The collapse of the old authoritarian regimes has caused a precarious transition, which seemed to lead towards the establishment of new governs more inclined to rule according to liberal rules. Nevertheless, it is undeniable that in this circumstance, the harsh economic and political instability has heavily affected both the domestic and foreign policies of this area. The adverse socio – economic conditions have constituted an authentic obstacle to the implementation of the democratization process and respect of human rights as well as the crucial presence of the religious component. Although the considerable attempts to secularization, Islam plays a permeating role in the political life of many North African States and it will remain the core of most Muslim countries. However, the focus of the contemporary debate is no longer if Islamic principles and democracy values are compatible with each other, but how they can be combined with one another to undertake an actual democratization process. Khaled Abou El Fadl argues that “for Islam, democracy poses a formidable challenge. Muslim jurists argued that law made by a sovereign monarch is illegitimate because it substitutes human authority for God’s sovereignty. But law made by sovereign citizens faces the same problem of legitimacy. In Islam, God is the only sovereign and ultimate source of legitimate law. How, then, can a democratic conception of the people’s authority be reconciled with an Islamic understanding of God’s authority?” Morocco’s attempt to develop a model of moderate Islam, associated with modern secular state values and institutions, could probably offer an answer to this question.

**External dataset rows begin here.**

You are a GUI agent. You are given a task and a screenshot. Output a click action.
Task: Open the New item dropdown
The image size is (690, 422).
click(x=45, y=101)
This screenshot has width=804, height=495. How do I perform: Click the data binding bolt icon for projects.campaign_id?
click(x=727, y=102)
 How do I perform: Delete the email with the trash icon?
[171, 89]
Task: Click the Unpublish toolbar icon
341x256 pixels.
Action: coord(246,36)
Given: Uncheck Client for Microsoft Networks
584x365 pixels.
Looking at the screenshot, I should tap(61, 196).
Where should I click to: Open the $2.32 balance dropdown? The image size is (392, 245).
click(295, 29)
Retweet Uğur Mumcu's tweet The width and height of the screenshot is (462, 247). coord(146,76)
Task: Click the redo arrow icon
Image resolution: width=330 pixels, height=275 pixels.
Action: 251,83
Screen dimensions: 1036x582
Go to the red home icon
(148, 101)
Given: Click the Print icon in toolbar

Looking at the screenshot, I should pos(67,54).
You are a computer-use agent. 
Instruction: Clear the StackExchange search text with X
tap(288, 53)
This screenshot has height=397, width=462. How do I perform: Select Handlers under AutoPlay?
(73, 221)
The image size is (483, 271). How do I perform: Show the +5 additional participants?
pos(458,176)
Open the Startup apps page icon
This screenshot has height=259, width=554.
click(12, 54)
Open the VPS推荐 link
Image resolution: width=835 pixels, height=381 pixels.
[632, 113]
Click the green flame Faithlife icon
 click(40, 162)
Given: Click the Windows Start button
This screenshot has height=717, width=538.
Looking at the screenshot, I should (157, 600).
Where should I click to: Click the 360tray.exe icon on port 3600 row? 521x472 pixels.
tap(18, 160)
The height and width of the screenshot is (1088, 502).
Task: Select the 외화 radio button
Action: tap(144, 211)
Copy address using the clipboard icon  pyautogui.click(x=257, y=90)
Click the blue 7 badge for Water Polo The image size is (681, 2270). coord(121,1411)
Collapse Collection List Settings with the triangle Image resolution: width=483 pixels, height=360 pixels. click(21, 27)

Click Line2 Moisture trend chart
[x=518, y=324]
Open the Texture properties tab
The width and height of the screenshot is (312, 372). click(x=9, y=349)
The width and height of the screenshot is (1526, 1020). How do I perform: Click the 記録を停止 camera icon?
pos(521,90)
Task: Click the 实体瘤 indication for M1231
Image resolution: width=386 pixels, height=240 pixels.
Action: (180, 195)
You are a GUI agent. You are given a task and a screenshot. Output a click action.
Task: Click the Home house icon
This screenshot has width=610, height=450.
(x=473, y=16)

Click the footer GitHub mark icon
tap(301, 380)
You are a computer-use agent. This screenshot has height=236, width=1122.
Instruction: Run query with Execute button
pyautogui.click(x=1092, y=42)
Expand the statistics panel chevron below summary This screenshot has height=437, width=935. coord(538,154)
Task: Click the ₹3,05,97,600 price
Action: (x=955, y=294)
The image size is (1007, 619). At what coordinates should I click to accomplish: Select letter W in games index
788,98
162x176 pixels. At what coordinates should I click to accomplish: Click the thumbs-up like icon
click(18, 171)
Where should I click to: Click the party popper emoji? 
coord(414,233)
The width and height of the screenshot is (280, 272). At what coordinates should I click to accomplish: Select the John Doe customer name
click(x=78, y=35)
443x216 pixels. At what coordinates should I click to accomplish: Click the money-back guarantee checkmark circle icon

An introductory outline: The Shari’a law system in Morocco
The Moroccan state system is a mixture of customary and Islamic law. Since its independence (1956), Morocco has developed a sort of political hybrid system in which the political changes have always received a high degree of legitimization from Islam. The overall collection of ethical and legal principles that believers are expected to follow is the “Shari’a”, which literally means “path”. The authoritative legal scholars formulated Islamic legal norms in accordance with their own visions of shari’a. It is grounded on Sunna (all the Prophet Muhammad’s teachings verbally transmitted) Qu’ran and the hadith (words, actions, or habits of the Islamic prophet Muhammad) and its elaboration as definitive comprehensive legal and ethical code hail from the third century of Islam. It is a sort of collection of the jurists’ way of thinking and interpretations of the Qu’ran and of the Sunna. For these reasons, it is not a code of legal norms as secularized societies traditionally conceive it. It mainly concerns the conscience of each Muslim believer, disciplining his or her behaviour and moral conduct. Indeed, more than legal sanctions, there are a sorts of religious punishments or admonitions in order to condemn who acts contrary to traditional Islam. Because of its pervasive character, Shari’a deeply influences every sphere of a Muslim’s life. Not surprisingly, the Shari’a system is very different from the liberal conception of law, approximately for two main reasons: first of all, the scope of the Shari’a is much wider because it aims to regulate the individual’s relationships with the state, with God and with their own conscience. Hence, secondly, it disciplines both the public and private spheres of each believer.The mixture of religion and law is a contradictory challenge: it promotes the protection of the individual rights without permitting an openness towards a social, legal and economic development which that guarantees equal opportunity for everyone.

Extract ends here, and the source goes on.